Second, the lost-star noise or fake-star noise would not increase the matching error, bringing good noise-tolerance ability. It is described before that the matching error is only related to the corresponding parts of the two graphs. When the fake-star noise happens, the fake-star vertices would not belong to the corresponding parts of the two graphs, so the fake-star noise would not increase the matching error. When the lost-star noise happens, some star vertices in the corresponding database neighbor graph would not find their correspondence in the neighbor graph of the stellar image. Thus, the corresponding parts of the two graphs become smaller. The matching error would not increase in this case mostly. These discussions support that the proposed algorithm has good noise-tolerance ability. It also provides a novel thought for the design of better error functions.
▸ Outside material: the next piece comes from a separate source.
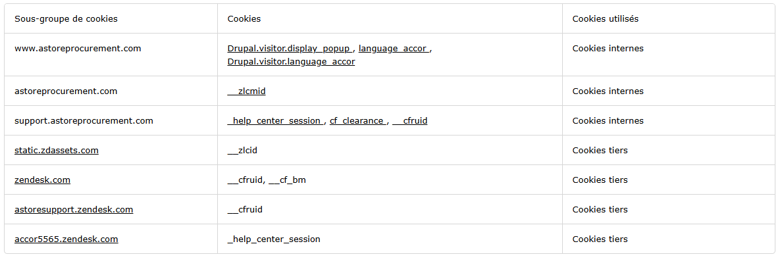Open the _help_center_session cookie link
The width and height of the screenshot is (784, 271).
(x=274, y=121)
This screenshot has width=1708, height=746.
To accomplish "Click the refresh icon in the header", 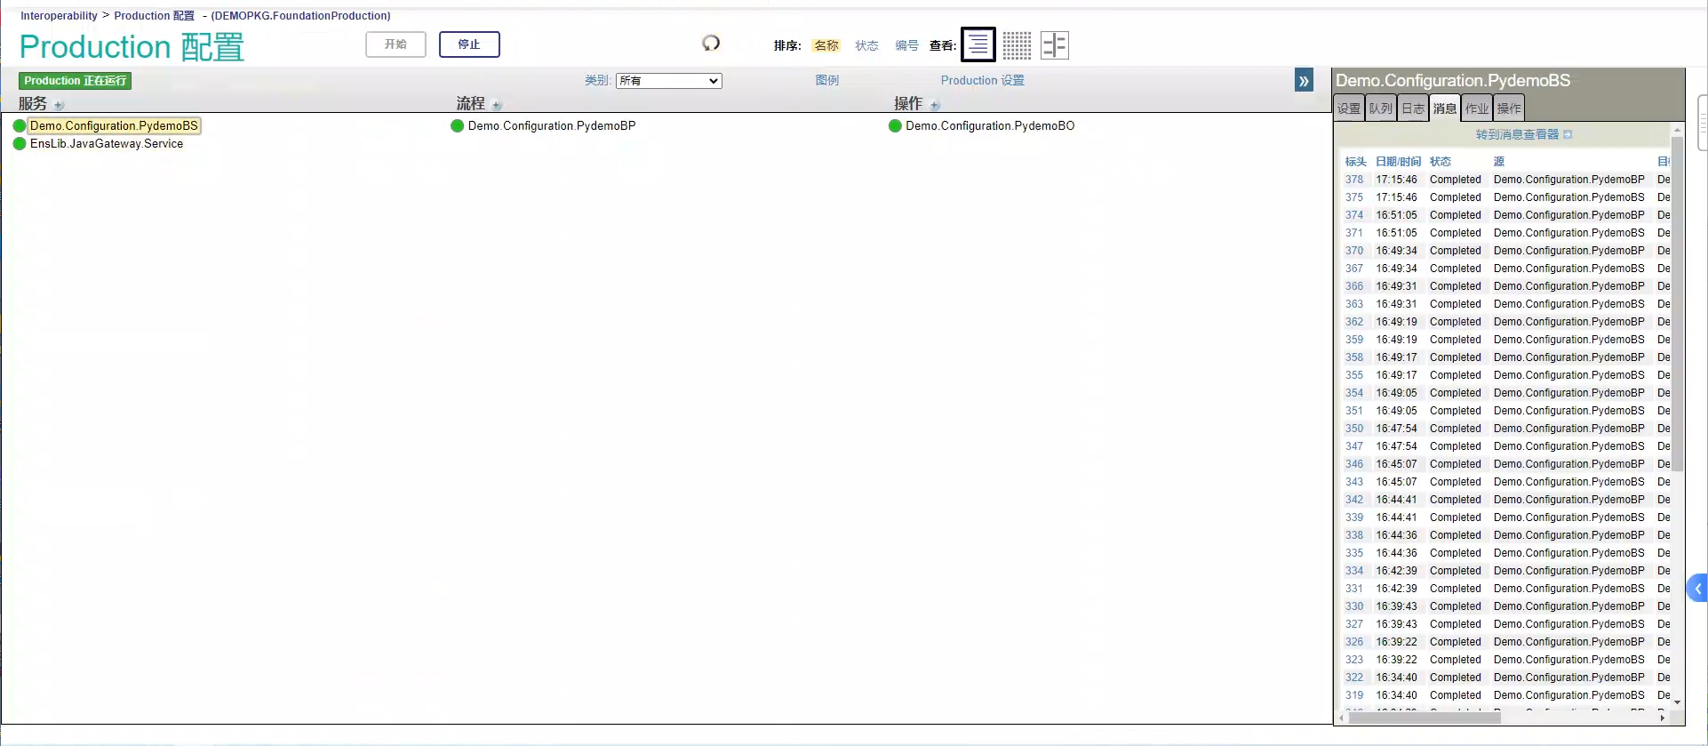I will coord(711,43).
Third, our method can be extended for incomplete global matching, which belong to our future research. When lost-star noise and fake star noise happen simultaneously, the true matching result is an incomplete global matching. That is to say, some vertices in \(G_I\) can not find correspondences in \(G_ J\) because of the lost-star noise. Also, some vertices in \(G_J\) can not find correspondences in \(G_I\) due to the fake-star noise. In such cases, a small change is needed to adapt to the incomplete global matching. As mentioned before, \(\gamma _{I,J}(ij)\) could be seen as the confidence of correspondence between vertex i in \(G_I\) and vertex j in \(G_J\). Therefore, we can set a minimum confidence threshold, then exclude all the corresponding relationships with confidence less than the threshold. The incomplete global matching could be achieved. By the way, the same technique could be used for time consumption reduction. We can set another maximum confidence threshold, only when the maximum corresponding confidence is greater than the threshold, can we carry out the following steps, including binarization, reshape and matching error calculation. Thus the time consumption could be reduced.

Conclusion

A novel star identification approach based on graph matching has been proposed for the attitude determination of spacecraft. The proposed approach contains rough search, graph matching, and a dynamic search framework. The rough search utilizes the k-vector range search to reduce the search scale. The graph matching is adopted to finely identify stars. The dynamic search framework is actually a bi-level optimization framework with the accuracy optimization as the lower level and the minimization of time consumption as the upper level. Our proposed approach could achieve global matching for all stars in the neighbor circle. Simulation experiments under the position noise, lost-star noise, and fake-star noise conditions all outperform higher accuracy compared with the pyramid, MGrid and ODVP algorithm in most cases. Directly matching the neighbor graph of the stellar image with a global graph constructed by all database stars is a better solution, which is what our further study would focus on.